Mahkemesi :İş Mahkemesi
Dava, 07.02.1994 tarihinde meydana gelen iş kazasında sürekli iş göremez hale gelen sigortalıya bağlanan peşin değerli gelirler ile masraflardan oluşan kurum zararının, kesinleşen ilk karara dayalı olarak bakiye kısmının davalılardan rücuan tahsilini istemine ilişkindir.
Mahkemece, ilamında belirtildiği şekilde davanın kısmen kabulüne karar verilmiştir.
Hükmün, davalılardan ... İnşaat Tic. A.Ş. avukatı tarafından temyiz edilmesi üzerine, temyiz isteğinin süresinde olduğu anlaşıldıktan ve Tetkik Hâkimi ... tarafından düzenlenen raporla dosyadaki kâğıtlar okunduktan sonra işin gereği düşünüldü ve aşağıdaki karar tespit edildi.
Davanın yasal dayanağını oluşturan 506 sayılı Yasanın 26. maddesindeki halefiyet ilkesi uyarınca, Kurumun rücu alacağı; hak sahiplerinin tazmin sorumlularından isteyebileceği maddi zarar (Tavan) miktarı ile sınırlı iken, Anayasa Mahkemesi’nin, 21.03.2007 gün ve 26649 sayılı Resmi Gazetede yayınlanan 23.11.2006 gün ve Esas: 2003/10, Karar: 2006/106 sayılı kararı ile 26. maddedeki “…sigortalı veya hak sahibi kimselerin işverenden isteyebilecekleri miktarla sınırlı olmak üzere…” bölümünün Anayasaya aykırılık nedeniyle iptaline karar verilmiş olması nedeniyle; ilk peşin değerli gelirin, tazmin sorumlularının kusuruna isabet eden miktarıyla sınırlı şekilde hüküm kurulması gerekmektedir.
Kurum sigortalısının hak sahiplerine bağlanan gelirlerdeki artışlı tutarları da içerir şekilde hüküm tesisi isabetsiz olup, usul ve yasaya aykırıdır.
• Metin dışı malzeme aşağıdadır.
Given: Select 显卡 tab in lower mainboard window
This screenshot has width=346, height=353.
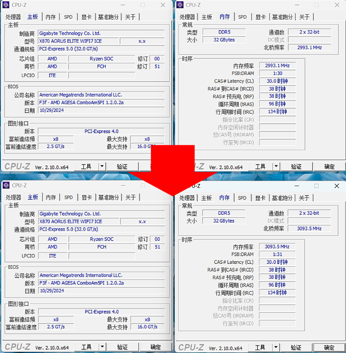Looking at the screenshot, I should tap(87, 197).
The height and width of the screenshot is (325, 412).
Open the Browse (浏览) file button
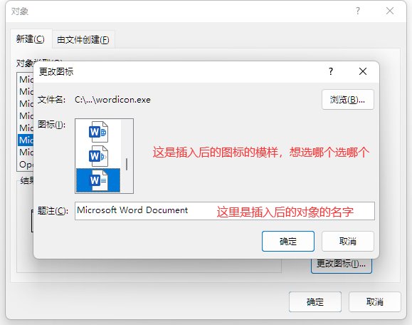[348, 100]
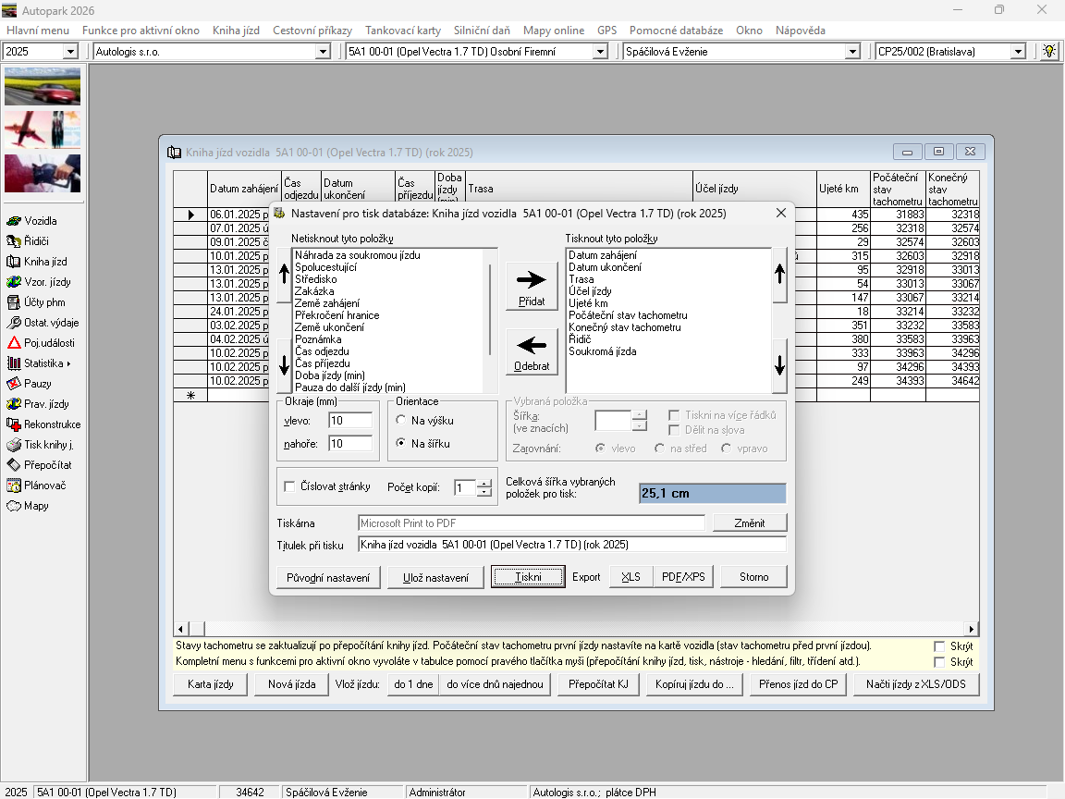
Task: Click the lightbulb icon in toolbar
Action: tap(1049, 52)
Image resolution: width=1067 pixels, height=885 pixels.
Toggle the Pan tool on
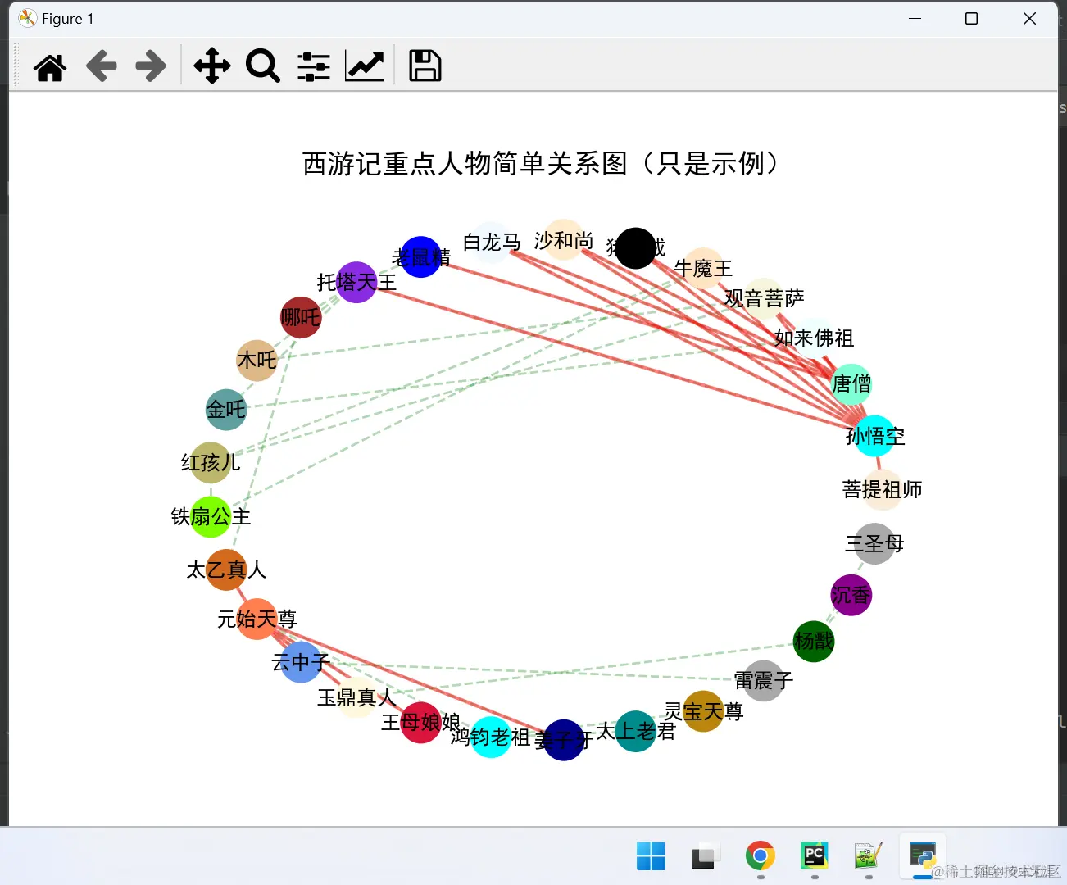coord(211,66)
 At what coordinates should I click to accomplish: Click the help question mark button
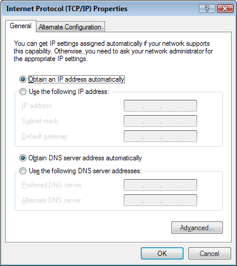point(207,9)
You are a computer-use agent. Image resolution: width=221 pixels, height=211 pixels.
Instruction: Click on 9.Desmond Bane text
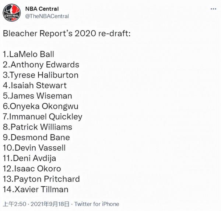(x=36, y=137)
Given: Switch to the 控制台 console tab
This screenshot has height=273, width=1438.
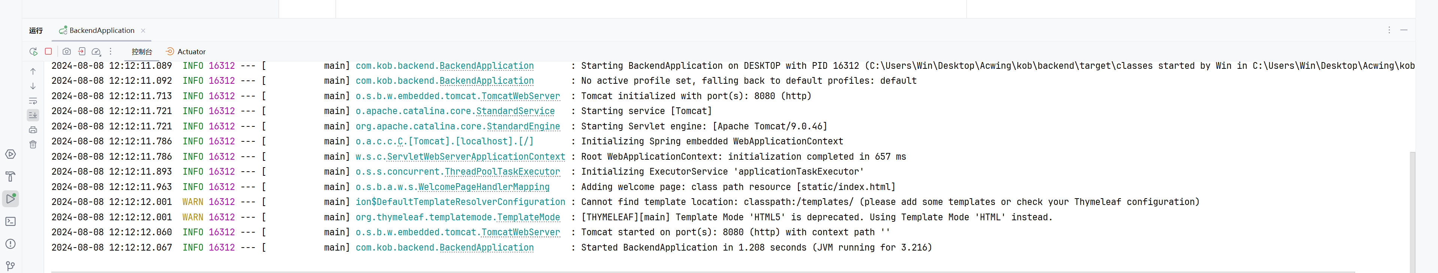Looking at the screenshot, I should tap(142, 51).
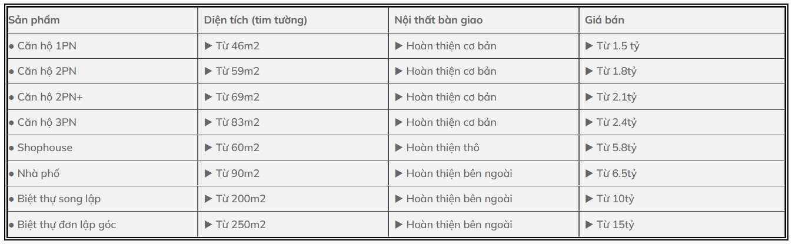Viewport: 792px width, 244px height.
Task: Select the "Sản phẩm" column header
Action: [34, 20]
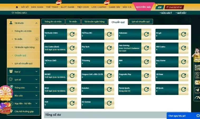Click the Khuyến Mãi promotions button
The width and height of the screenshot is (200, 119).
143,7
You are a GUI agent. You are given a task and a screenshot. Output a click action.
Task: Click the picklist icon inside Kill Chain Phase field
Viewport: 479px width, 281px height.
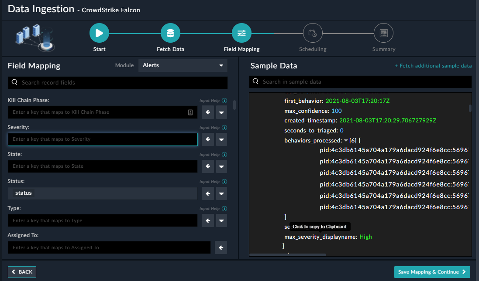(x=190, y=112)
Eldeki davada, davacı Kurum alacağının belirlenmesi bakımından, ilk rücu davasında verilen kararın 29.01.2003 tarihinde Anayasa Mahkemesi kararından önce kesinleşmiş olduğu ve Anayasanın 152 ile 153. maddelerinde öngörülen düzenlemelere göre; Anayasa Mahkemesinin iptal kararlarının Resmi Gazetede yayımlanarak yürürlüğe girmesi ile birlikte, elde bulunan ve kesinleşmemiş tüm davalarda uygulanmasının zorunlu olması karşısında, kesinleşen rücu davasında öncelikle ilk peşin değerli gelir değeri tespit edilerek, kesinleşen kusur oranı uygulanmak suretiyle kurum alacağının toplam tutarı belirlendikten sonra, davacı kurumun kesinleşen dosyadaki %10 talebine göre, kesinleşen hükümde belirtilen tutarın mahsubu ile, bu davada istenebilecek kurum alacağının belirlenmesi ile sonucuna göre karar verilmesi gerekirken, yazılı şekilde karar verilmesi usul ve yasaya aykırı olup, bozma nedenidir.
Bu maddi ve hukuki olgular gözönünde bulundurulmaksızın, mahkemece eksik inceleme ve araştırma sonucu yazılı şekilde karar verilmiş olması, usul ve yasaya aykırı olup, bozma nedenidir.
O halde, davalılardan ... İnşaat Tic. A.Ş. avukatının bu yönleri amaçlayan temyiz itirazları kabul edilmeli ve hükmü temyiz etmeyen diğer davalı bakımından kurum lehine oluşan usuli kazanılmış hakkın dikkate alınması ile yeniden bir karar verilmek üzere, hüküm bozulmalıdır.
SONUÇ: Temyiz edilen hükmün yukarıda açıklanan nedenlerle BOZULMASINA, temyiz harcının istek halinde davalı ... Tic. A.Ş.’ye iadesine, 25.10.2016 gününde oybirliğiyle karar verildi.